A raindrop falls on a leaf, but is this part of the river?
It joins another raindrop, and they run down in a nearly-straight line-- is it now?
It lands on the ground, where it mixes with soil and pushes some other water out further down hill, which forms a tiny dribble of water running over rocks. That moves along, joining another dribble, and so on, until it's a creek, and finally the mighty Elbow River that runs through my city, claiming hundreds of cattle each year (not really, but... people do lazily float on it in dinghys.)
I have forded the Elbow in places, which by the way is a fun hobby (fording rivers.) Leave your shoes on and point your bike up river, if you aren't going to carry it over your head.
Well it's more complex than that. But my idea is to model rivers as a vector field representing water flow. An arrow's magnitude represents the amount of water flowing, scaled in some way.
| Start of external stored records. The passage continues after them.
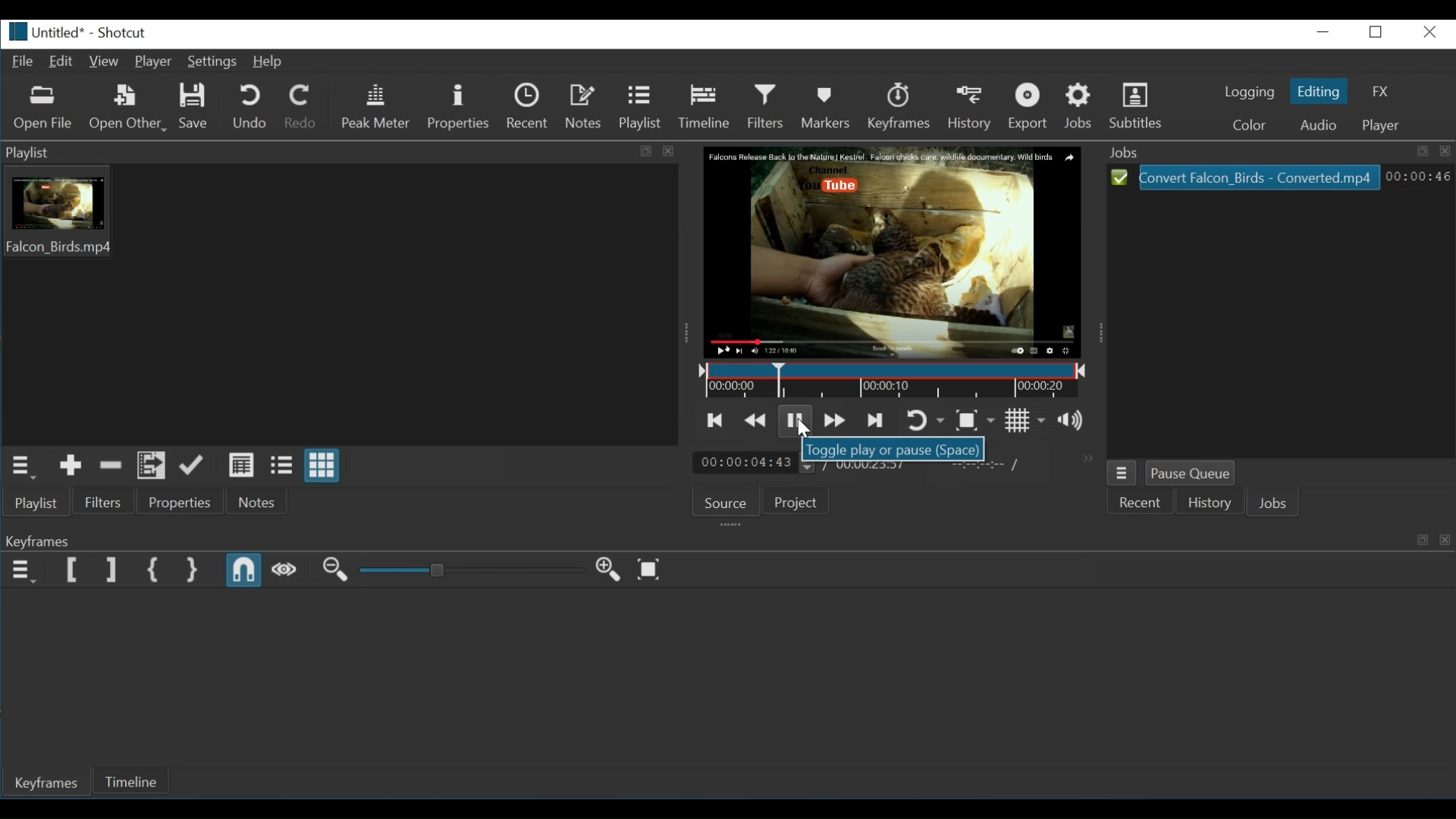  I want to click on Shotcut, so click(123, 33).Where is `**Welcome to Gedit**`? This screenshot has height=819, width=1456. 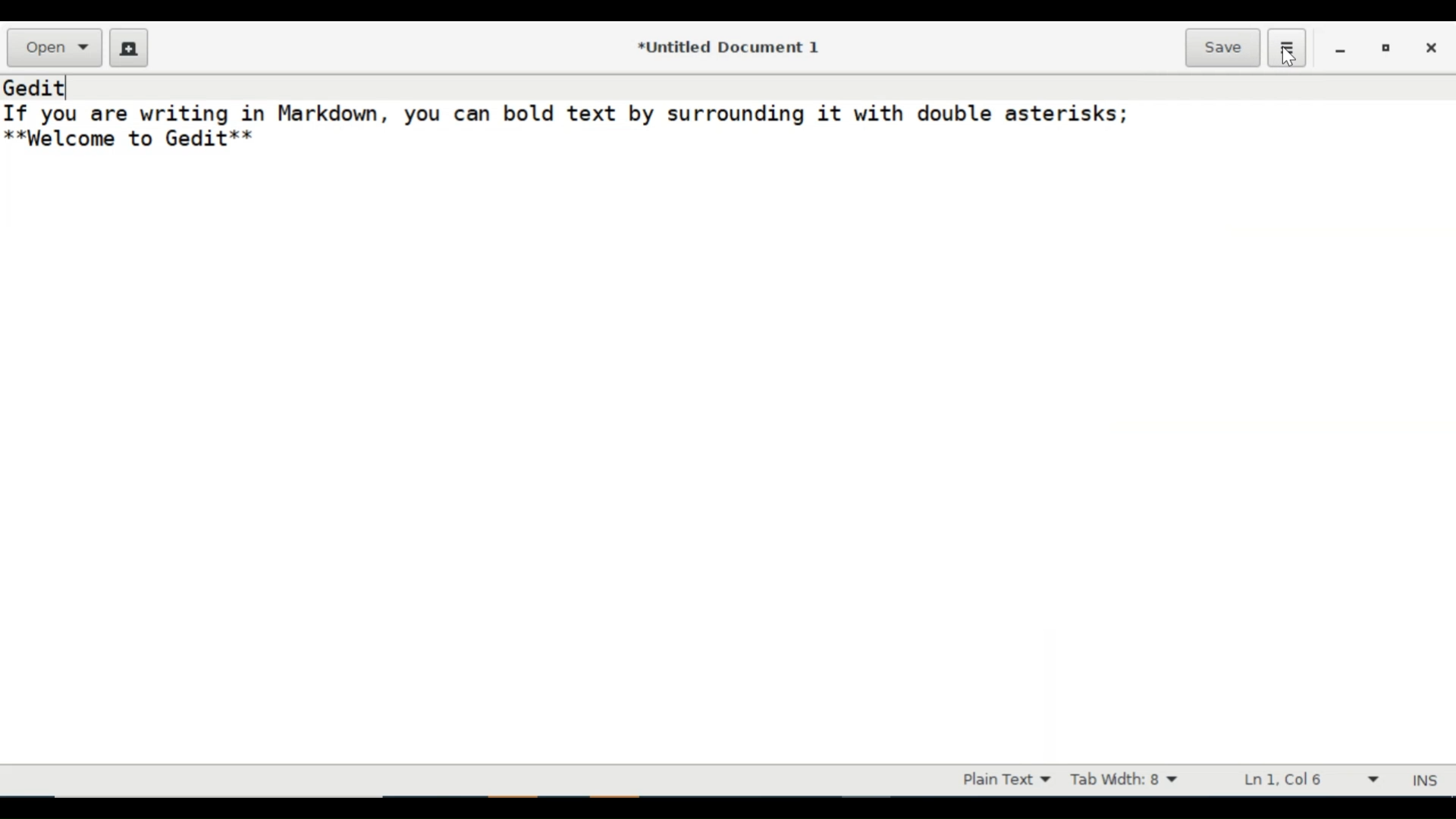
**Welcome to Gedit** is located at coordinates (130, 139). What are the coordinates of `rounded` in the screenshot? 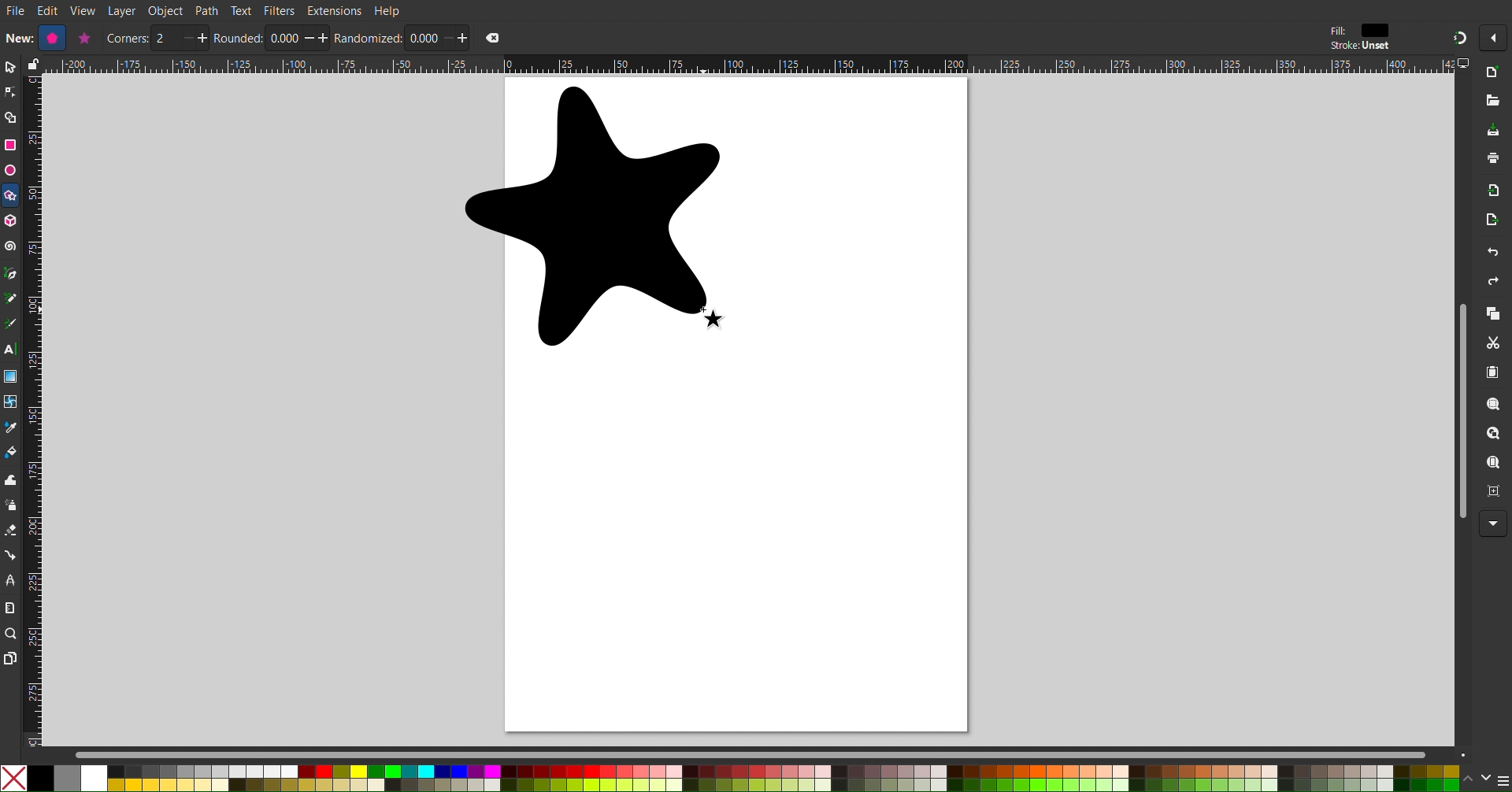 It's located at (238, 38).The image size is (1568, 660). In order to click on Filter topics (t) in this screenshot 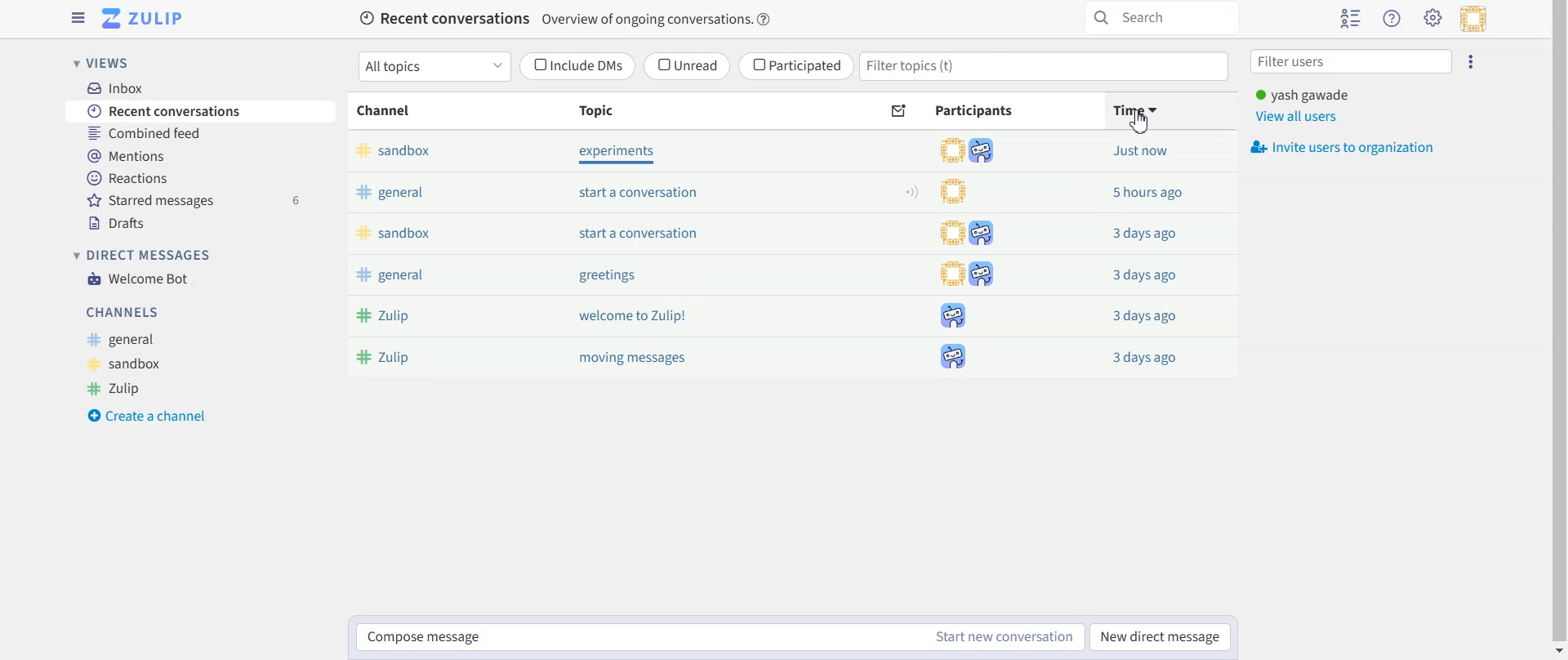, I will do `click(1045, 68)`.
An arrow's direction represents the direction of flow.
We iterate the algorithm over terrain like this:
For a randomly chosen terrain point P:
Eventually, we want to convert this into rivers. Not hard!! We just determine where there is water flow stronger than a certian limit, by comparing each |P.water_v| (the length or magnitude of the water flow) we can determine if the water flow at that point is strong enough that there would be visible water overtop of the terrain.
If there is, again we have to specify water depth. The water depth at each point should be a factor of |P.water_v|. We can use the actual direction of flow to create various effects! After all, it's a simple vector field-- step into, it could apply a force, or even just generate a frothy animation on the upstream of the object immersed, or we could put little chevrons to show the direction of flow, etc. etc.